Disney's studio in particular has profited by their association with this talented individual. One of his stories formed the basis of a recent animated feature, which yielded an Academy Award for the studio. And in earlier years several short cartoons were based on his stories. In fact, one of his plots had such elemental appeal it was animated two separate times under Walt Disney's supervision. As far as I can determine, this is the only non-Mickey Mouse short film so honored. Oh, and by the way, the second version of this simple and powerful story won an Academy Award for Best Animated Short Film.
You may be now wondering who this story man is. Could it be Joe Grant? Or maybe Dick Huemer? How about Bill Peet? Possibly Ted Sears? It couldn't be Roald Dahl, could it? Stick around. I'll give you some clues. Maybe you know him.
By most accounts, he's an oddball -- gauche, egocentric, given to wild mood swings. A walking caricature. His new biographer, Jackie Wullschlager, describes personality traits he had to overcome as: "Liabilities of temperament -- wild imagination, inner rage, tormenting anxieties and hypochondria, insatiable ambition."

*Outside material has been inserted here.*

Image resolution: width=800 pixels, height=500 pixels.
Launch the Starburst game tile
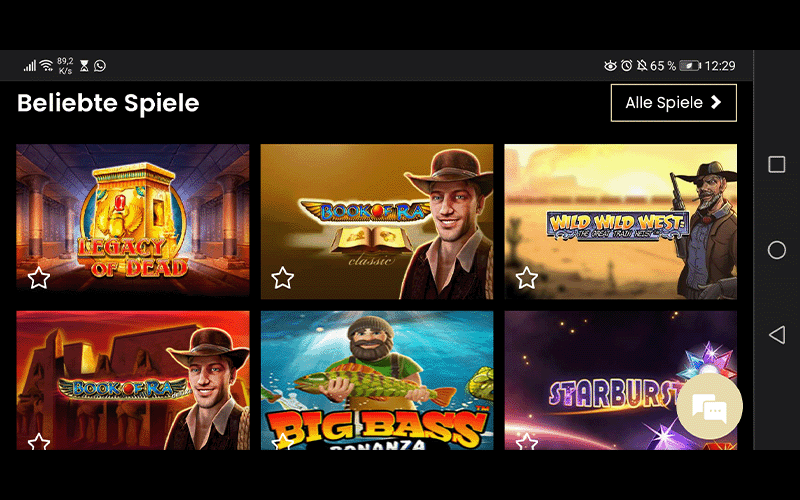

On the other hand, Ms. Wullschlager continues with: "He is a writer of whom one never tires, who grows in depth and maturity...whose sense of the adventure of life is infinite." To this I will add that he's excellent at pitching his own work. He is a master at using his considerable public relations talent to create an appealing and near-miraculous image of himself. His survival skills are exemplary. He can hone in on a potential sponsor and find himself with a patron who will back him forever.
Also, like many animation storytellers of the present, he was not unskilled in the visual arts.
Still don't know who it is?
Well, the worst that can be said of him was written by a near-lifelong friend whose personality was completely out of synch with our writer's. "I cannot deviate from the opinion that the best service to [him] is done by showing the world how diseased a mind he had, so it is clear to everyone, that everything repulsive, everything that the world was scandalized by, was caused by this mind."
No, our mystery story man is not John Kricfalusi, Tex Avery or Mother Teresa. But you've got to admit, whoever this is must be awfully interesting!
The passage quoted above, I should add, was penned by the fellow whose job it was to clean up the spelling and grammar of our writer. Perhaps some petulance crept into his unsympathetic opinion of his illustrious contemporary.